TASK INSTRUCTIONS: After locating the line that contains "This screenshot has" in the material below, copy that line and each one following it, exactly, up to the last line. Pictures stay out.

PROVIDED DATA:
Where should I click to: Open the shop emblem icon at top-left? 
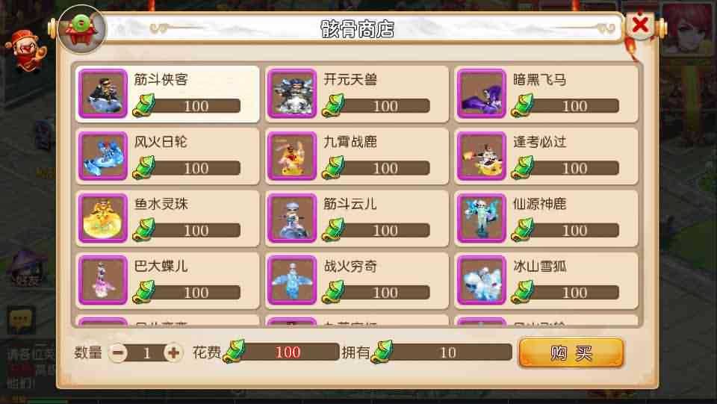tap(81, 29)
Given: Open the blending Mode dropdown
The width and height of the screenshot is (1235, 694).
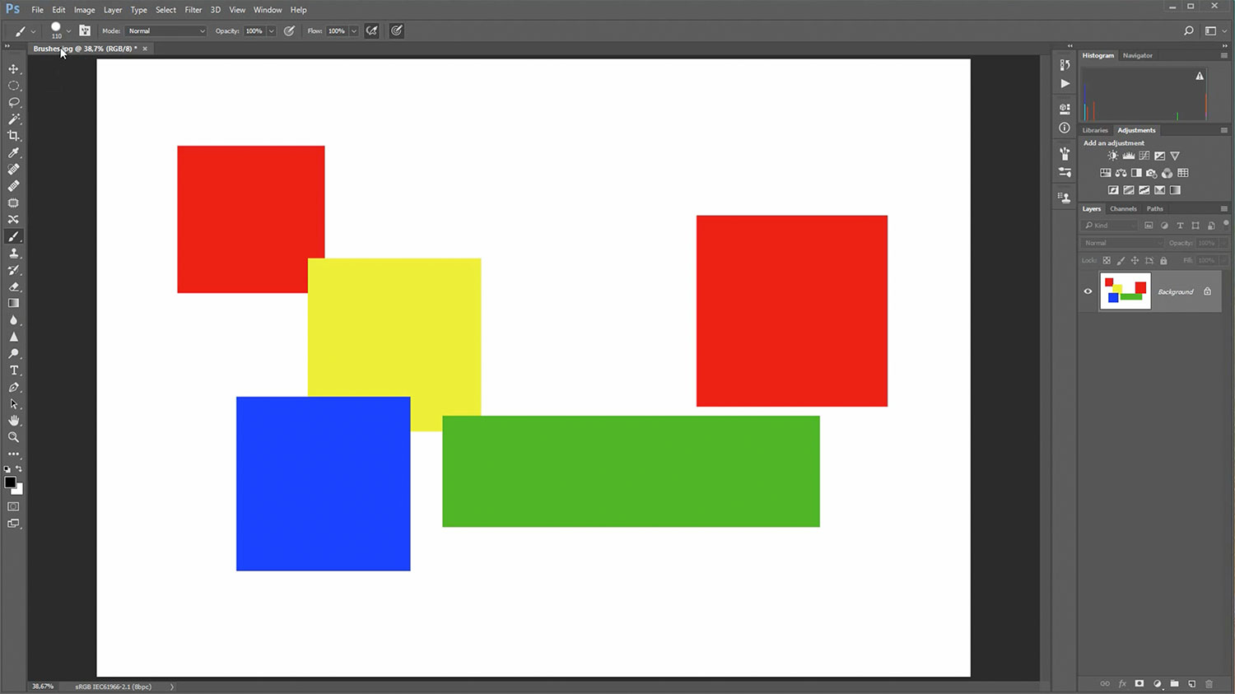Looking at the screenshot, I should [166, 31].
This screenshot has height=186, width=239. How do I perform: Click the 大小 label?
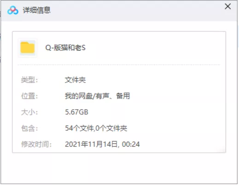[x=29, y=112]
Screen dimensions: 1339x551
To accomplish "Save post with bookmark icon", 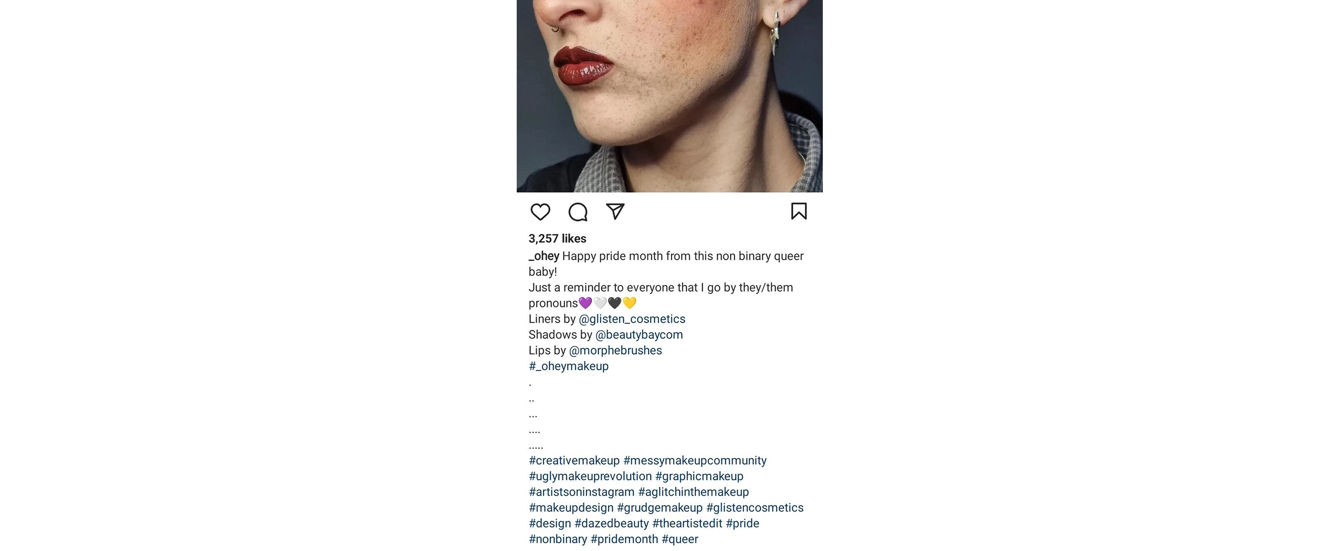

WRITTEN SOLUTION:
This screenshot has height=186, width=239. How do I perform: Click the 大小 label?
[x=29, y=112]
Screen dimensions: 1339x551
To accomplish "Save post with bookmark icon", 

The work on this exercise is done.